What you will do: Count how many lines in the rows below contain the string "pixels". Reply with the number alone.

Rows on locating words and elements
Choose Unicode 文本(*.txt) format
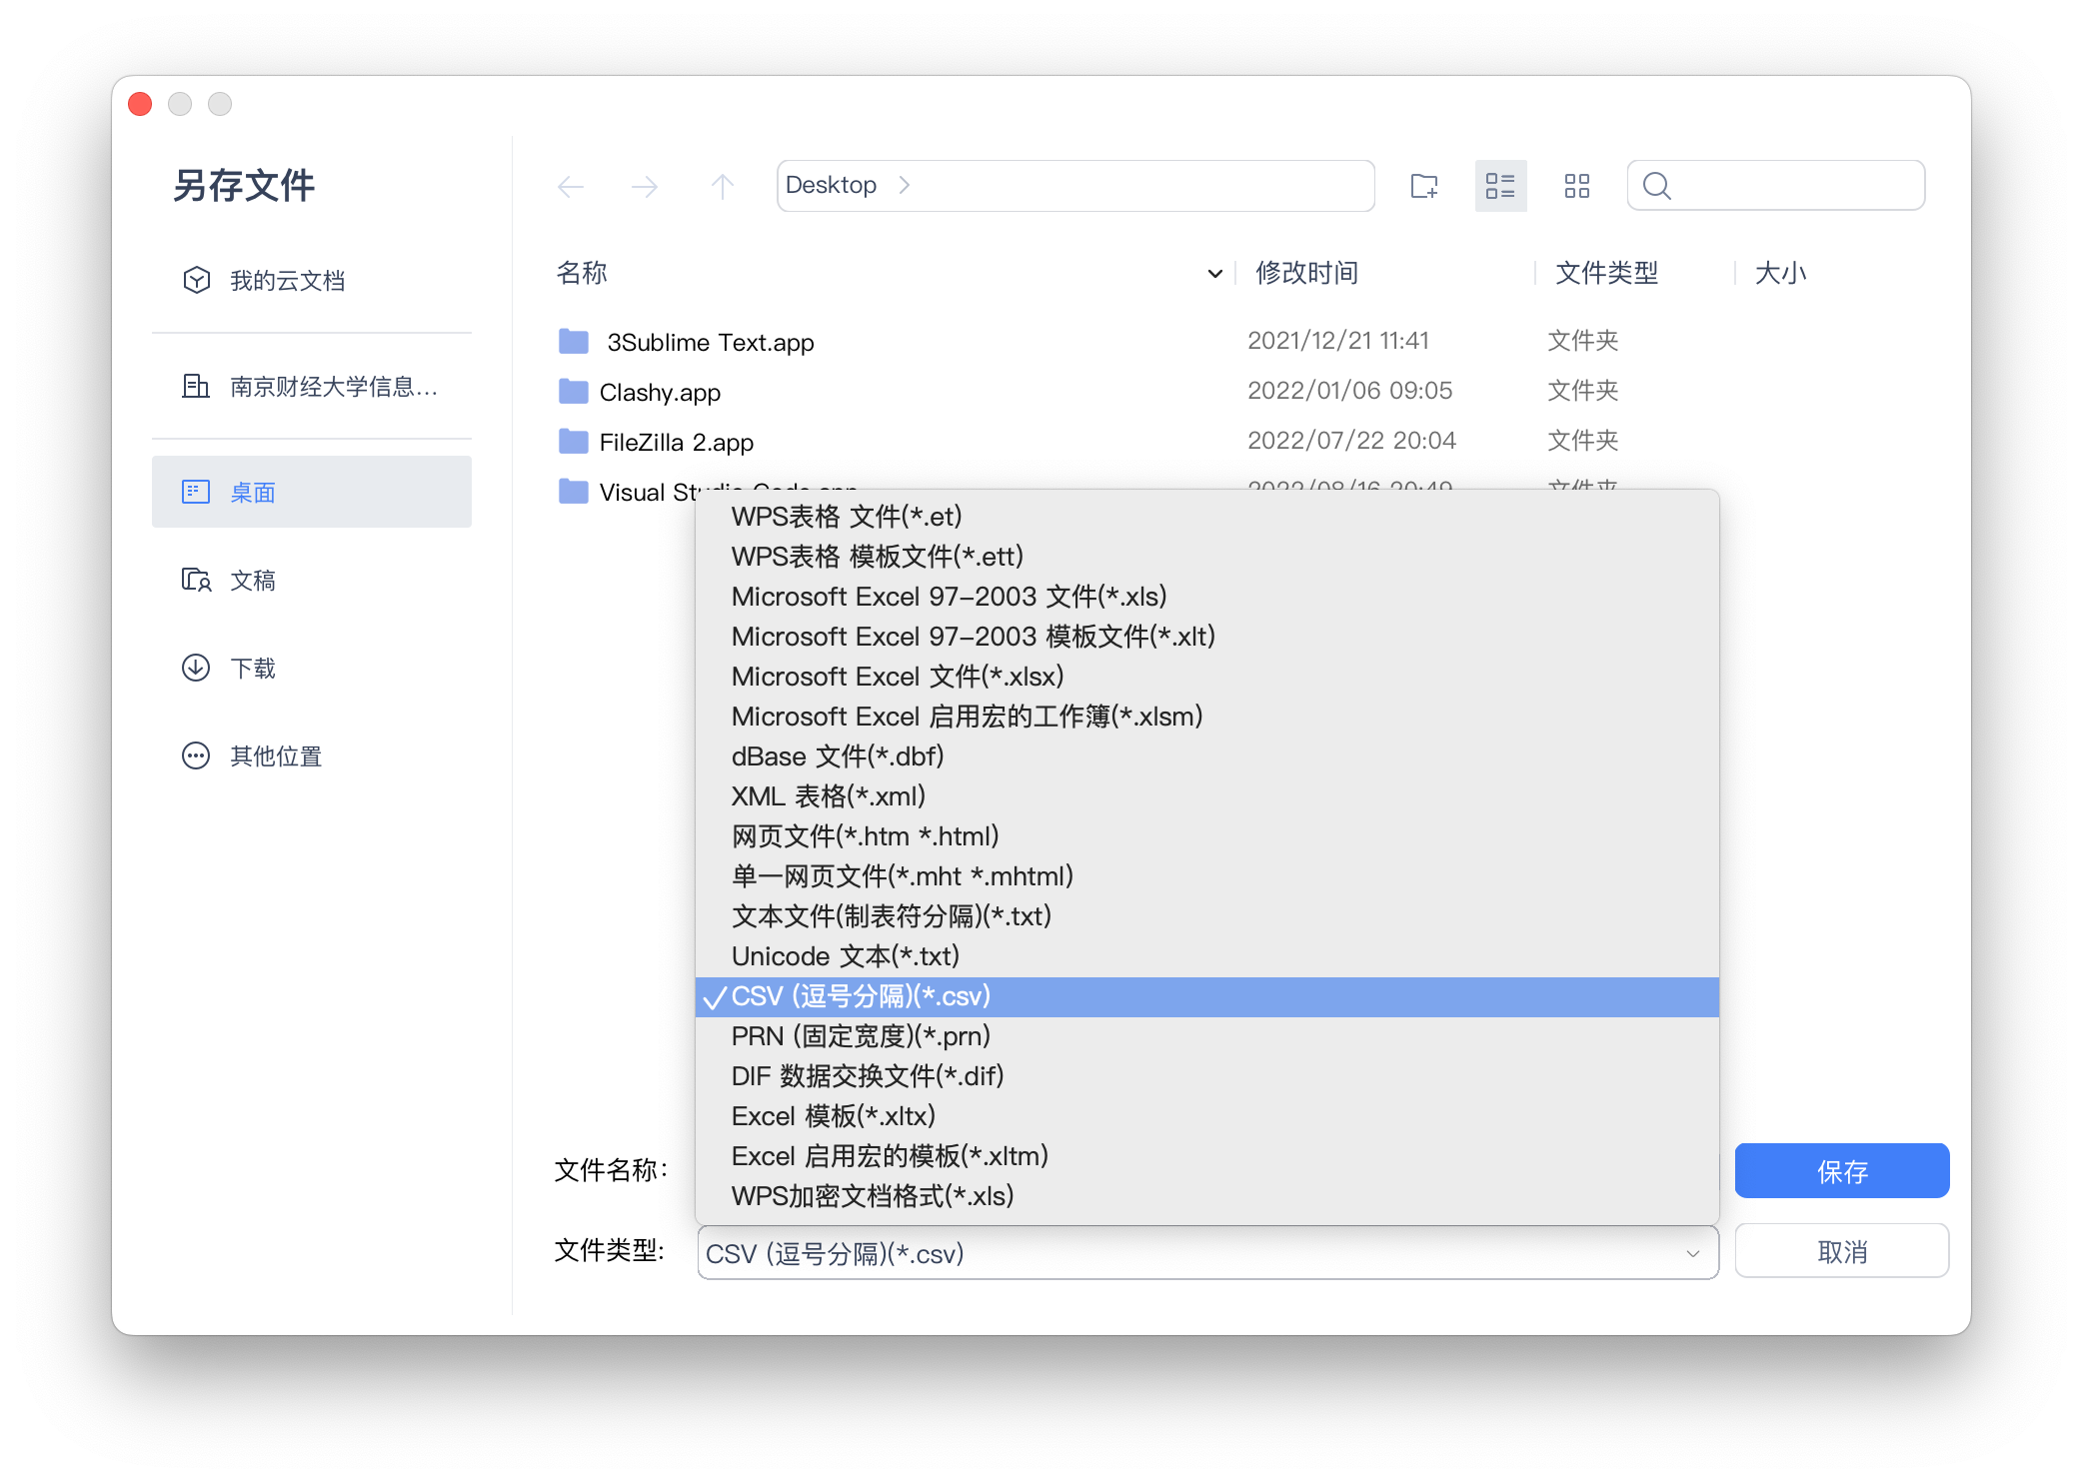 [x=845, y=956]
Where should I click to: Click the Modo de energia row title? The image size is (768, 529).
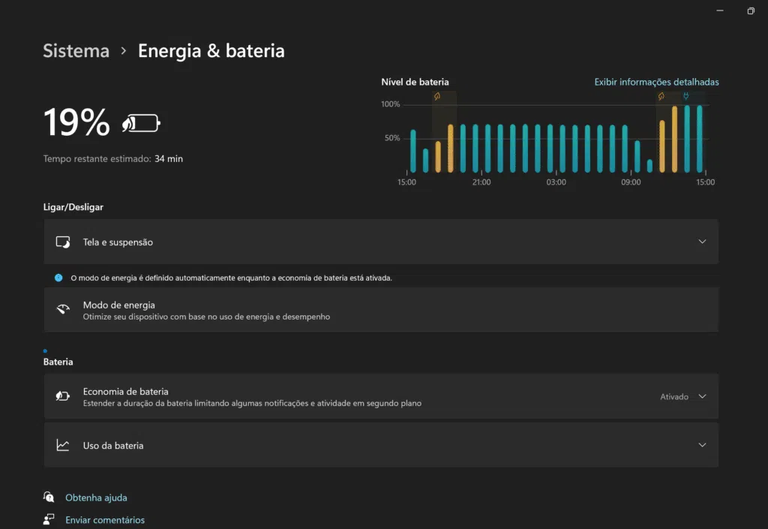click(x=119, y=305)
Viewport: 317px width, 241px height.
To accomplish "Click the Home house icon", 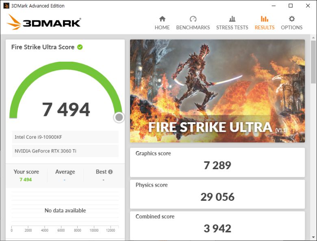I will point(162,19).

...

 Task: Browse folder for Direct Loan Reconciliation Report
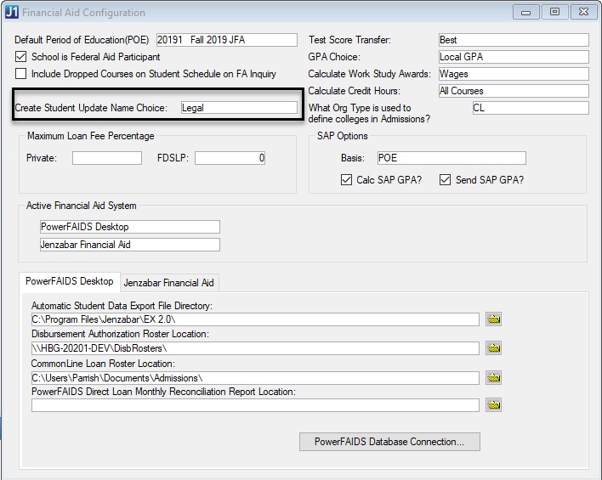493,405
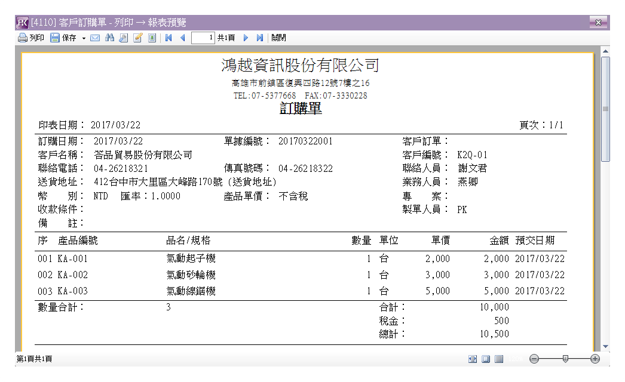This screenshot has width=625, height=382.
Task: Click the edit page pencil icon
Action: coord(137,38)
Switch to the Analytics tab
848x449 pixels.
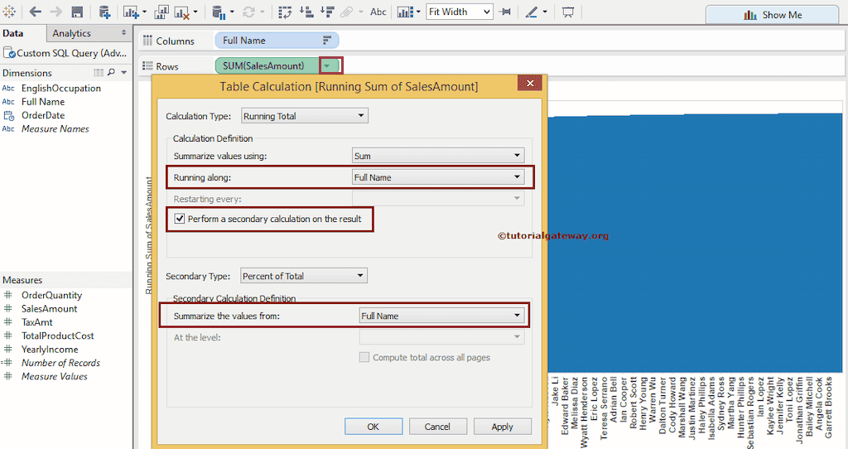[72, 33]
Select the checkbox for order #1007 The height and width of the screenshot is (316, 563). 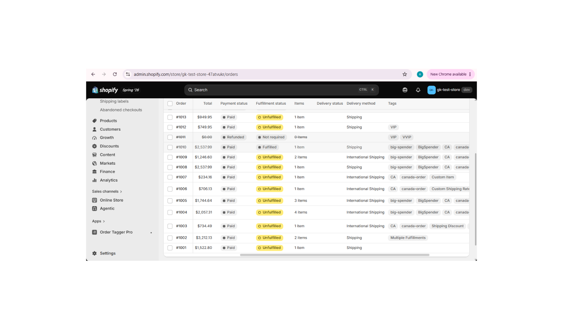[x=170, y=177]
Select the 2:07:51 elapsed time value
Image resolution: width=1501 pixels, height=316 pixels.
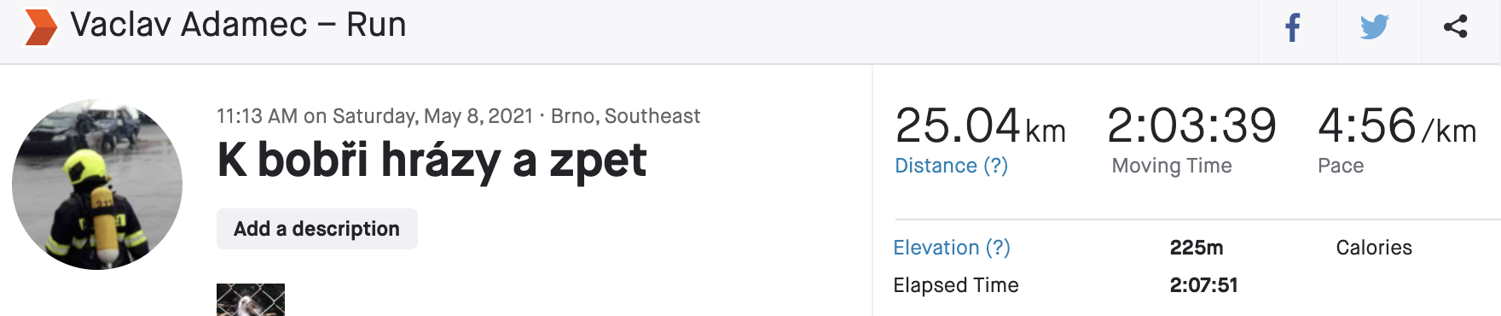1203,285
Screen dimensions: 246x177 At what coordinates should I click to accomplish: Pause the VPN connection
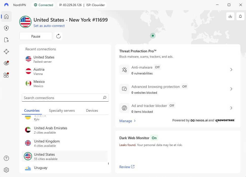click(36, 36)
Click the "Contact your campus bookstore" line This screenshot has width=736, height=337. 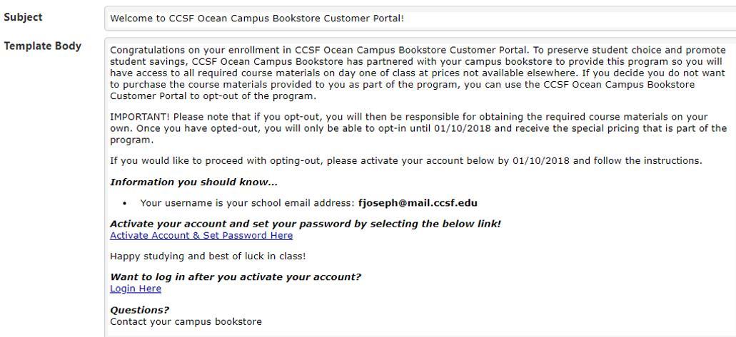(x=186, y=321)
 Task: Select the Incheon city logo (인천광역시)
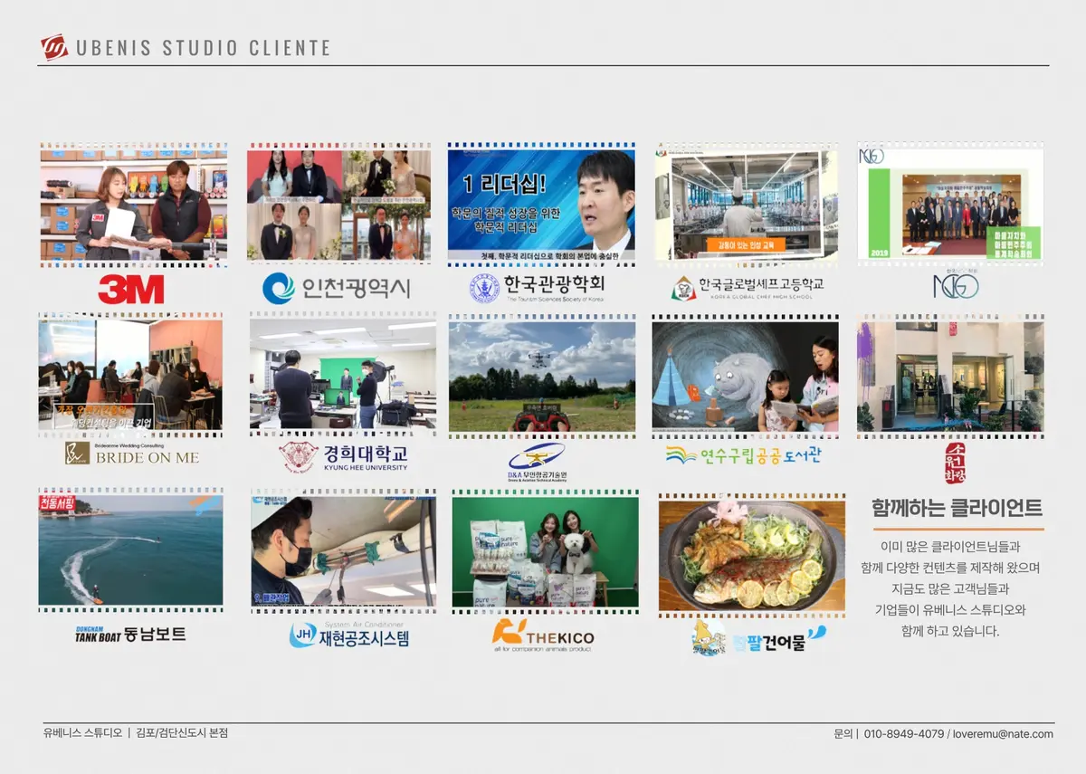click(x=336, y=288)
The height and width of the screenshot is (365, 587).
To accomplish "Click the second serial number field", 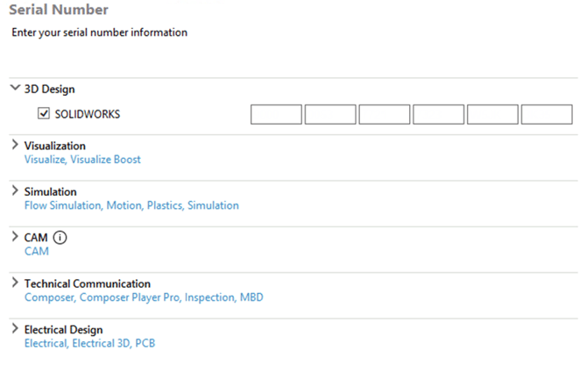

--

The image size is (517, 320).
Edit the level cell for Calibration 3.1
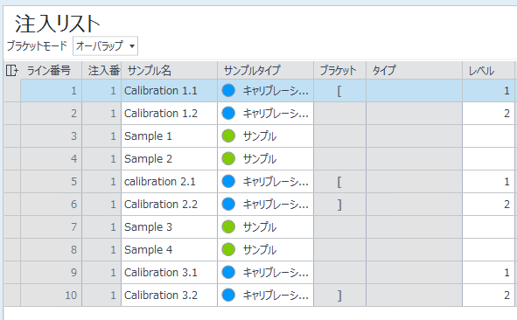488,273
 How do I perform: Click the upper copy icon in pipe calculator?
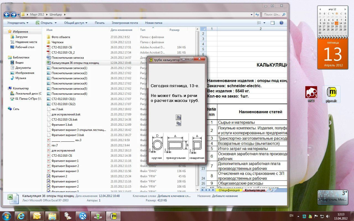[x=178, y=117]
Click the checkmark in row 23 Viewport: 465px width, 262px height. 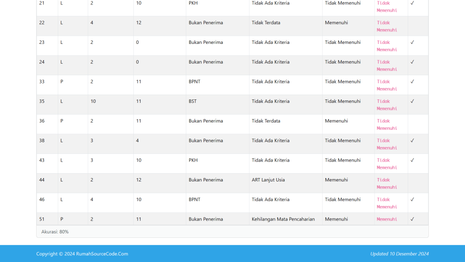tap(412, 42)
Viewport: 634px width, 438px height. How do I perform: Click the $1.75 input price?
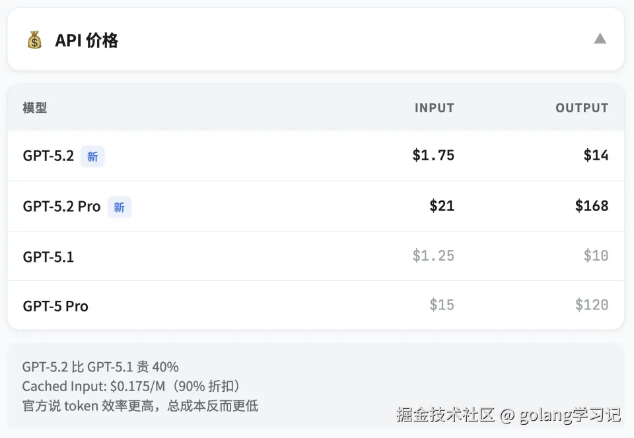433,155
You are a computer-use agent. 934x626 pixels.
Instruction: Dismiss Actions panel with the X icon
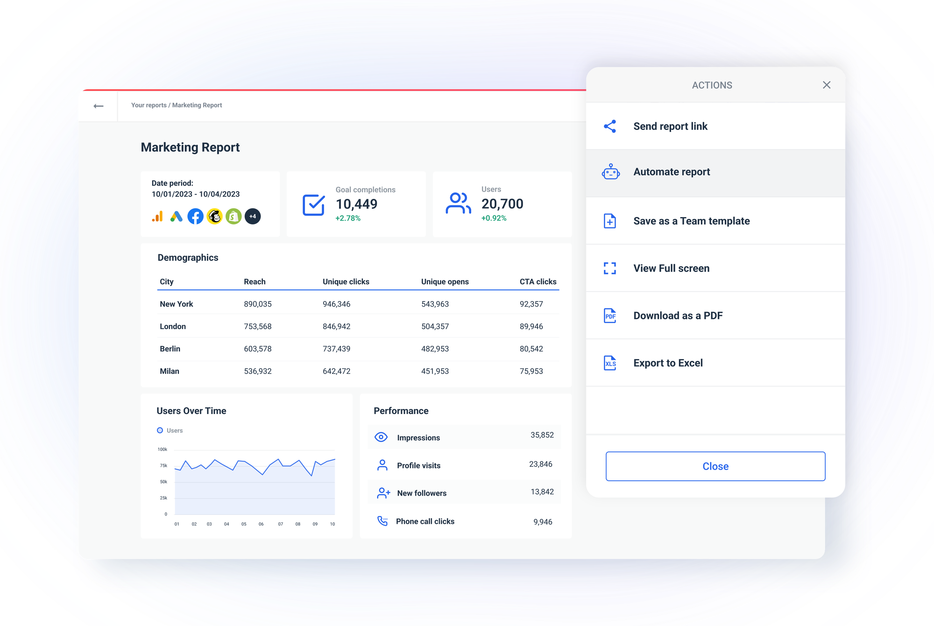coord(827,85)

Completed task: 3